Приглашение заманчивое, но что-то слабо верится, что папа вот так вот возьмет, все бросит и поедет с нами веселиться и кататься на каруселях. Я не верю Никите. Такого просто не может быть. Папа должен плохо себя чувствовать, болеть, его нельзя беспокоить.
— А что, твой папа хорошо себя чувствует? — осторожно спрашиваю я.
— Да!
— Ты, наверное, просто не знаешь. Он тебя не хочет расстраивать и не говорит.
— Да нет, он с утра на рыбалку ездил, а теперь вот сам предложил, в луна-парк чтобы…
Сам предложил в луна-парк! Невероятно! Да врет все этот Никита!
— Ты просто не знаешь. Родители не могут так вот взять ни с того ни с сего в луна-парк поехать. Они всегда плохо себя чувствуют. Им надо прилечь, отдохнуть.
Никита озадачен.
— Знаешь, давай пойдем его спросим, — предлагает он.
В баре находим «художественного кузнеца» лет тридцати пяти, пьющего пивко и балагурящего с барменшей (барвуменшей) Айной.
— Пап, ты хорошо себя чувствуешь? — интересуется сын.
— Да вроде неплохо, — поигрывает мускулами художественный кузнец.
— Точно хорошо? — допытывается сын.
Растроганный чуткостью сына, кузнец смеется и угощает нас сырным печеньем и маленькими сушеными рыбками.
— Что, у вас вот так вот прямо ничего не болит? — все еще не верю я. — Ни голова, ни сердце? И давление нормальное?
— Доктором хочешь стать? — потешается пышущий здоровьем кузнец, и мы едем в луна-парк, катаемся на каруселях, стреляем в тире и выигрываем призы в кегельбане, и переодеваясь к ужину, я взахлеб рассказываю маме, где мы были, и какой отличный папа у Никиты — у него ничего не болит, он хорошо себя чувствует, и давление в норме…
— Да, родителей не выбирают, — неприятно усмехаясь, говорит мама.
— Не выбирают, — соглашаюсь я. Именно соглашаюсь, а не сокрушаюсь.
Начинается страшный скандал.
«Конечно, ты бы выбрала себе что-нибудь получше! Помоложе! Ну, ничего не поделаешь, потерпи свою мать, старуху, недолго осталось, я скоро умру…»
Умрет! Мама часто говорит, что скоро умрет. Ужас, даже подумать страшно. Меня отдадут в детдом, ведь больше у меня никого нет, кроме мамы. Мне страшно, что она умрет, но я не могу выдавить из себя ни слез, ни слов «мамочка, ну что ты, ты лучше всех, не умирай». А она их явно ждет. Но еще больше, чем страшно, мне обидно, что она так кричит на меня, таким громким неприятным голосом, полуодетая, затянутая какими-то белыми на крючочках приспособлениями, делающими ее стройнее, с напудренным к вечеру лицом, накрашенными красными губами.

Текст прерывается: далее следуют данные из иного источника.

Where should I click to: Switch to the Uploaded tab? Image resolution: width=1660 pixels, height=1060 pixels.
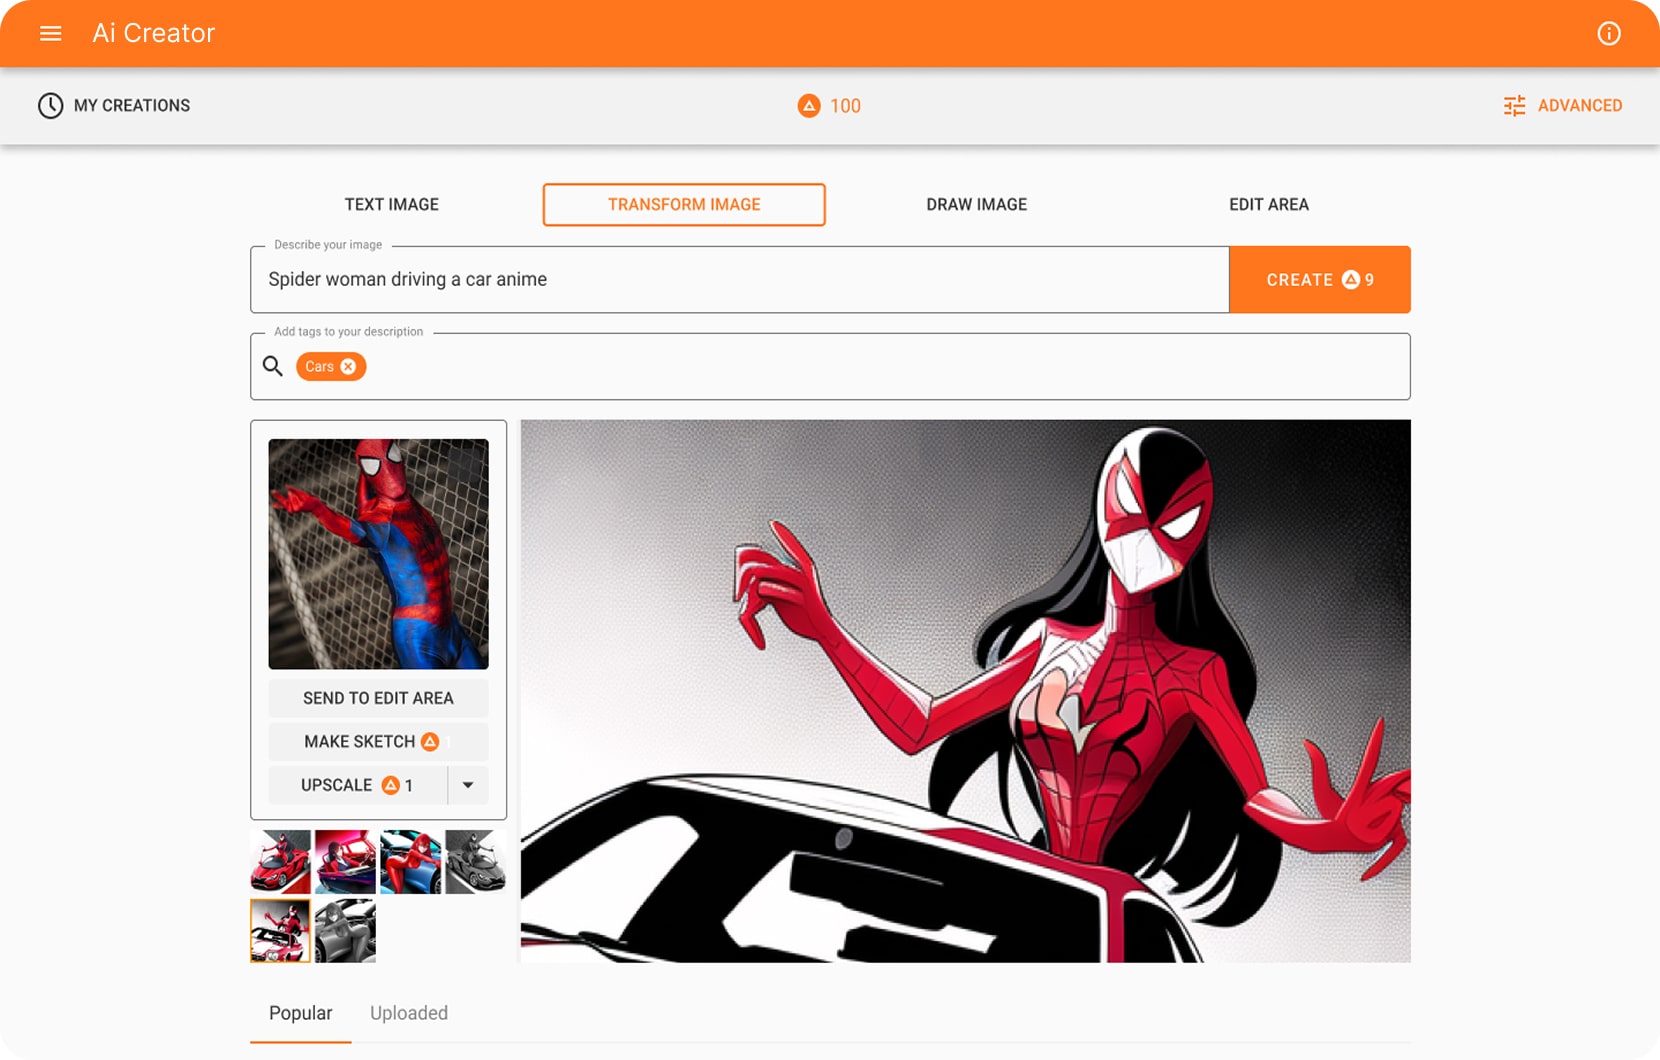tap(408, 1013)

Ведь я так ее люблю. Особенно когда она ненакрашенная, непричесанная, с мягким немолодым лицом, в домашней одежде, похожая на доброго заиньку.
— Неблагодарная! Могла бы тебя не брать с собой, отдохнуть, как человек! Нет, взяла, к морю! Да я тебя в интернат отдам!

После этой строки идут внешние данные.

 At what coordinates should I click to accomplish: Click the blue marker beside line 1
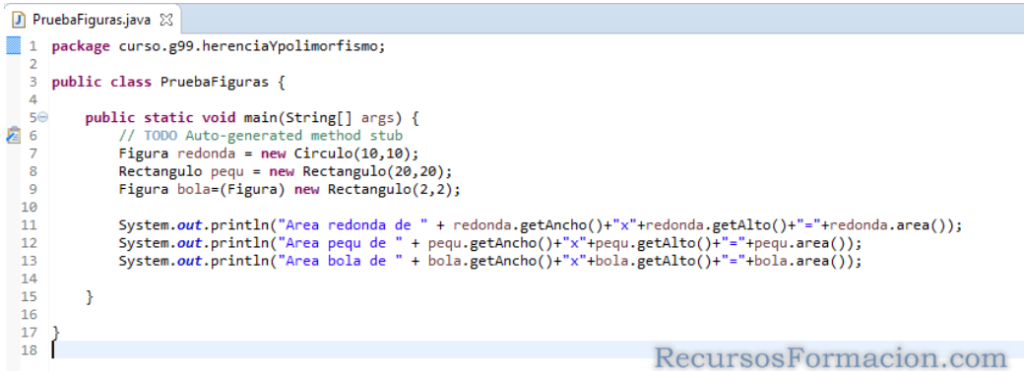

Почему-то именно в Прибалтике случались ужасные скандалы. Мама придиралась ко мне:
— Поздоровайся. Кто так здоровается? Сядь. Кто так сидит? Встань сию минуту! Ты как стоишь? Ты как разговариваешь? Да на тебя смотреть противно…

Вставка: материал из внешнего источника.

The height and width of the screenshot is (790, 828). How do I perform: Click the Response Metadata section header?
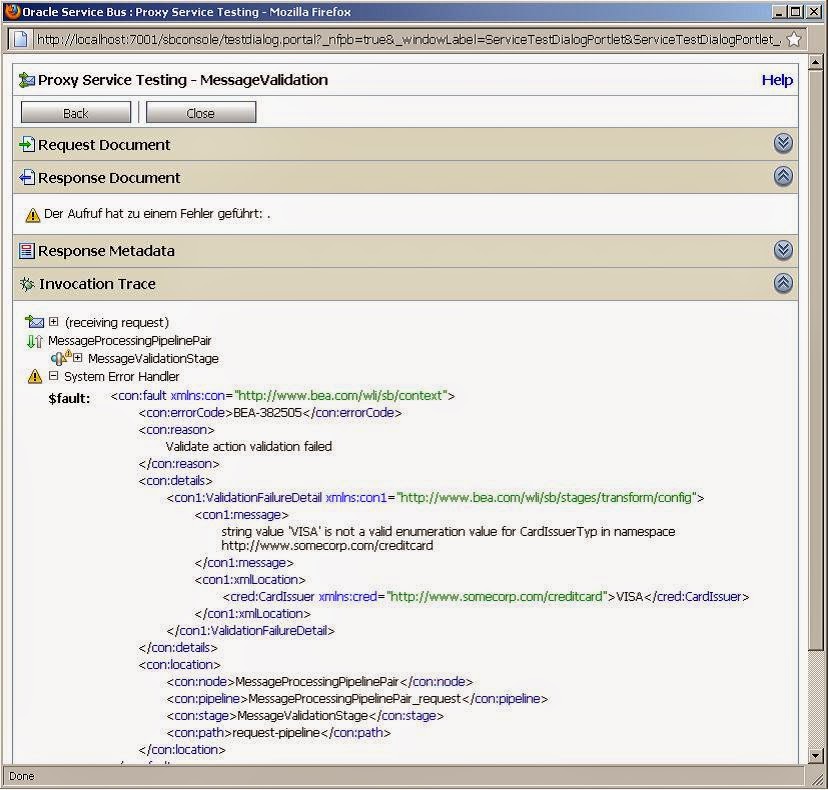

Я раздражала ее самим фактом своего существования рядом. Мешала жить. Иногда она куда-то исчезала на несколько часов, и я ходила по берегу, на море смотрела, или по территории дома отдыха, или сидела в холле, читала в библиотеке, то и дело возвращаясь в «шведский домик», где мы жили, стучала в дверь, но никто не открывал, и ключа под ковриком не было.
— Не надо постоянно ходить за мной по пятам, — раздраженно сказала однажды мама. — Приехал Кайсын, мы редко видимся, и мне, знаешь, хочется с ним побыть…
И я никак не могла понять — почему надо так надолго исчезать?
Что они там делают?
Потом, через несколько лет, Кайсын как-то рассосался, куда-то девался, потерялся, у него появились другие привязанности… Вот уж когда мне стало совсем фигово, лучше бы мне вовсе на свет не родиться — мама все время была такая злая и мрачная, что ни в сказке сказать, ни на ноутбуке настучать. Мне казалось, что она меня ненавидит.